Leaderboard from a video game

In the almost 2 hours I spend on the road every day, I consume a lot of podcasts.  The Shop Talk Show is one I occasionally dip in to if a topic they cover piques my interest. Last week on Reddit, I found myself in a Google spreadsheet that lists the most-shared programming podcast episodes.  I zoomed straight in on #1 and found an episode of Shop Talk from three years ago, Special: One on One with a Hacker.  About halfway through the episode, I experienced a moment that activated something within me that I am calling, Leaderboard Syndrome.

Over the last 3 years, this episode has received lots of deserved discussion online. It’s a really fascinating show where the podcast host and proprietor of CSS-Tricks, Chris Coyier, interviews the man who hacked him, Earl Drudge (pseudonym). It’s a frank and honest discussion where, as victim and perpetrator, the two each lay out their perspective of the hack, obtaining a form of resolution by meeting in the middle.

As a longtime developer and aspiring white hat, a few new bits of knowledge that came from Drudge’s tale, but nothing groundbreaking.  What did surprise me, however, were the gaps in knowledge Mr. Coyier’s displayed on learning about the hacking side of the equation:

“…you posted a whole bunch of information to something called Doxbin, which I’ve never heard of”
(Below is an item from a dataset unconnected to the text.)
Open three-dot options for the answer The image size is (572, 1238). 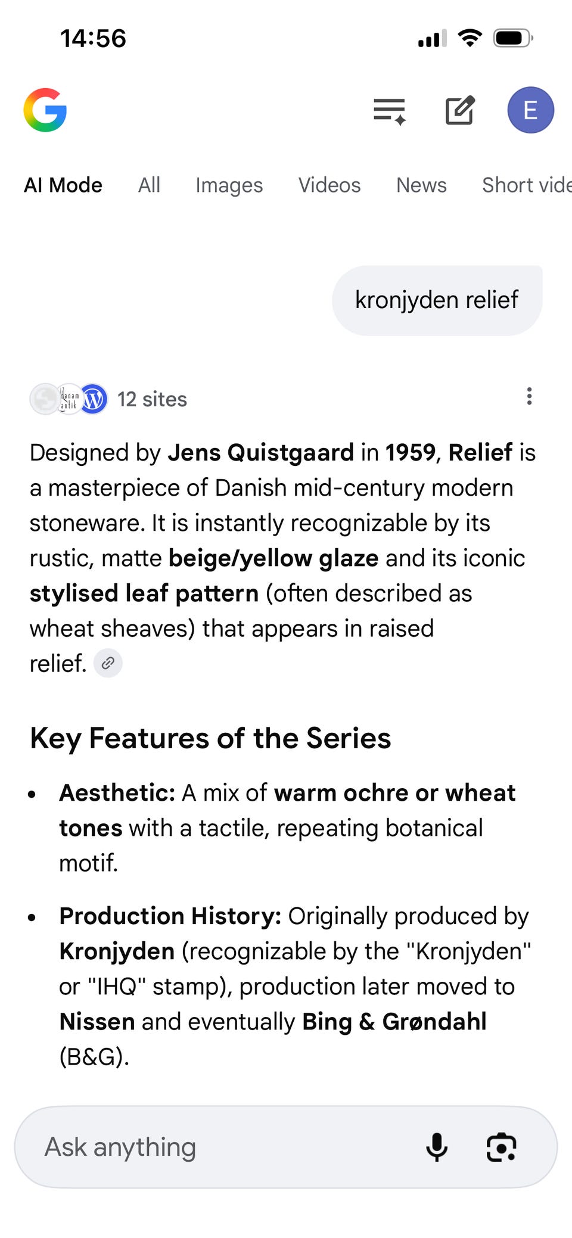coord(529,396)
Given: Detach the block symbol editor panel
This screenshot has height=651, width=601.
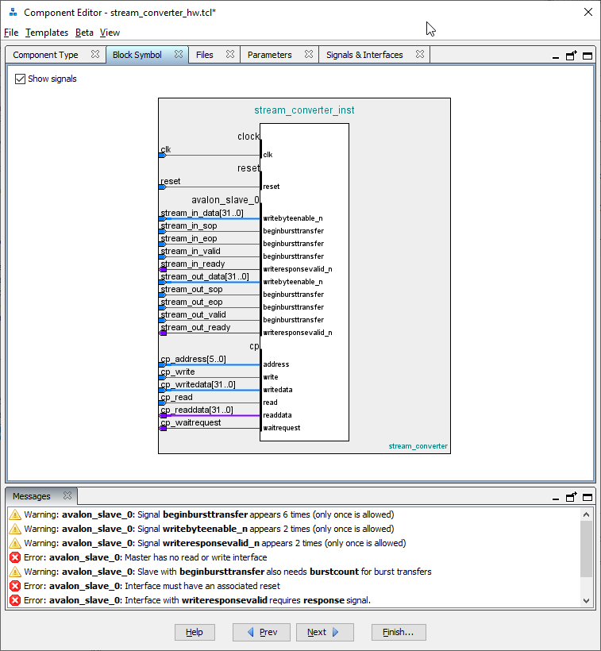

“Apparently [TOR] means the onion router or something. I don’t know anything about it…”

TOR Logo

The Onion Router aka TOR

To me, these were stunning statements and is where my leaderboard syndrome kicked in.  It highlighted the distance between how knowledgeable I consider the founder of CSS-Tricks and host of Shop Talk to be, and his familiarity with a topic in which I feel I am a perpetual beginner.  The surprising knowledge that I now hold a position on the leaderboard of a topic, hacking and network security, over someone I assumed knew everything I knew.

And Leaderboard syndrome is just that, right there.  Assuming you’re not worthy of being ranked on a thing until you suddenly find you are.  Even if the list is the “top 10,000” instead of the “top 10,” you’re shocked to realize you’re number 9,999.

To be clear, I do not mean to imply Chris Coyier is lacking or deficient in any way.  He has more than demonstrated mastery of his discipline and given much to the world of web development.  I regularly make use of CSS-Tricks and often wish I had dedicated enough effort mastering a topic enough to launch an entire site.  If anything, my leaderboard syndrome couldn’t exist without the stature at which I place Chris’s ability.

Currently lacking any avenue to demonstrate my skills, I consider my leaderboard syndrome to be an achievement.  It means I’ve done enough grinding to at least merit level 2 — or position 9,999 of the top 10,000.